***** Data records *****
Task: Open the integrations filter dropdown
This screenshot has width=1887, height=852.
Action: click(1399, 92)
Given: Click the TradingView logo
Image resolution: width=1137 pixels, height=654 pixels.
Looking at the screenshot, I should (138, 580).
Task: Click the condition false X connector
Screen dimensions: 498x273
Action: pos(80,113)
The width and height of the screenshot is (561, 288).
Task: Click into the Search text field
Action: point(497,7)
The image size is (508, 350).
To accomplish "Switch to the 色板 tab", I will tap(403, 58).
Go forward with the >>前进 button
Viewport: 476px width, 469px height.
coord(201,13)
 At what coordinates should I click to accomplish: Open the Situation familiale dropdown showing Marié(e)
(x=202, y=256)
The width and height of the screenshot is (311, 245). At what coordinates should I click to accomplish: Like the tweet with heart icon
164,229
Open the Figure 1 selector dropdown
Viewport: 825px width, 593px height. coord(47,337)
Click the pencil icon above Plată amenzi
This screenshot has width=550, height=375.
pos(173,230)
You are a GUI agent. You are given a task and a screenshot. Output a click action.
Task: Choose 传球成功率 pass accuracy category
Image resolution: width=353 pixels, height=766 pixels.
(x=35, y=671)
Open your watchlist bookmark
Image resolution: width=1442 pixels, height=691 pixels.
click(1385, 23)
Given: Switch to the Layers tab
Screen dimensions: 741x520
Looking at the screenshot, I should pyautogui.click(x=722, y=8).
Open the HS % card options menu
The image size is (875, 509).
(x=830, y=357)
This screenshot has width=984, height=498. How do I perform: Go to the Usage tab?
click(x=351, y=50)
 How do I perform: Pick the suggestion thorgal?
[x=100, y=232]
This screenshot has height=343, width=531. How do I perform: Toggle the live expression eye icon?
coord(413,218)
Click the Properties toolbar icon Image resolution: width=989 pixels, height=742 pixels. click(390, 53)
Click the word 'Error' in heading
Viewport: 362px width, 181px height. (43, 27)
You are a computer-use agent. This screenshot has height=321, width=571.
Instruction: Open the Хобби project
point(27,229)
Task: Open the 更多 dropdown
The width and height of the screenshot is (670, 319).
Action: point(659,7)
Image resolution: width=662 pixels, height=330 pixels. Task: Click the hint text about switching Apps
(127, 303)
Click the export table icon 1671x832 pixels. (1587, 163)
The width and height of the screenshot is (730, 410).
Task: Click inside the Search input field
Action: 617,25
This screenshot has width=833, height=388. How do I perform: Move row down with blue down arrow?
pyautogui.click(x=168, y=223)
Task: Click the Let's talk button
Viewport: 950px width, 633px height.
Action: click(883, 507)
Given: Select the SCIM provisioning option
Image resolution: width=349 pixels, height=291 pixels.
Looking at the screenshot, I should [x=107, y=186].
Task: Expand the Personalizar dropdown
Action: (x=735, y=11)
*****
Work to complete:
The material above needs to be copied out in full, exactly as given.

Response for this exercise:
Task: Open the integrations filter dropdown
This screenshot has width=1887, height=852.
Action: click(1399, 92)
Given: Click the TradingView logo
Image resolution: width=1137 pixels, height=654 pixels.
Looking at the screenshot, I should (138, 580).
Task: Click the condition false X connector
Screen dimensions: 498x273
Action: pos(80,113)
The width and height of the screenshot is (561, 288).
Task: Click into the Search text field
Action: point(497,7)
The image size is (508, 350).
To accomplish "Switch to the 色板 tab", I will tap(403, 58).
Go forward with the >>前进 button
Viewport: 476px width, 469px height.
coord(201,13)
 At what coordinates should I click to accomplish: Open the Situation familiale dropdown showing Marié(e)
(x=202, y=256)
The width and height of the screenshot is (311, 245). At what coordinates should I click to accomplish: Like the tweet with heart icon
164,229
Open the Figure 1 selector dropdown
Viewport: 825px width, 593px height. coord(47,337)
Click the pencil icon above Plată amenzi
This screenshot has width=550, height=375.
pos(173,230)
You are a GUI agent. You are given a task and a screenshot. Output a click action.
Task: Choose 传球成功率 pass accuracy category
Image resolution: width=353 pixels, height=766 pixels.
(x=35, y=671)
Open your watchlist bookmark
Image resolution: width=1442 pixels, height=691 pixels.
click(1385, 23)
Given: Switch to the Layers tab
Screen dimensions: 741x520
Looking at the screenshot, I should pyautogui.click(x=722, y=8).
Open the HS % card options menu
The image size is (875, 509).
(x=830, y=357)
This screenshot has width=984, height=498. How do I perform: Go to the Usage tab?
click(x=351, y=50)
 How do I perform: Pick the suggestion thorgal?
[x=100, y=232]
This screenshot has height=343, width=531. How do I perform: Toggle the live expression eye icon?
coord(413,218)
Click the Properties toolbar icon Image resolution: width=989 pixels, height=742 pixels. click(390, 53)
Click the word 'Error' in heading
Viewport: 362px width, 181px height. (43, 27)
You are a computer-use agent. This screenshot has height=321, width=571.
Instruction: Open the Хобби project
point(27,229)
Task: Open the 更多 dropdown
The width and height of the screenshot is (670, 319).
Action: point(659,7)
Image resolution: width=662 pixels, height=330 pixels. Task: Click the hint text about switching Apps
(127, 303)
Click the export table icon 1671x832 pixels. (1587, 163)
The width and height of the screenshot is (730, 410).
Task: Click inside the Search input field
Action: 617,25
This screenshot has width=833, height=388. How do I perform: Move row down with blue down arrow?
pyautogui.click(x=168, y=223)
Task: Click the Let's talk button
Viewport: 950px width, 633px height.
Action: click(883, 507)
Given: Select the SCIM provisioning option
Image resolution: width=349 pixels, height=291 pixels.
Looking at the screenshot, I should [x=107, y=186].
Task: Expand the Personalizar dropdown
Action: (x=735, y=11)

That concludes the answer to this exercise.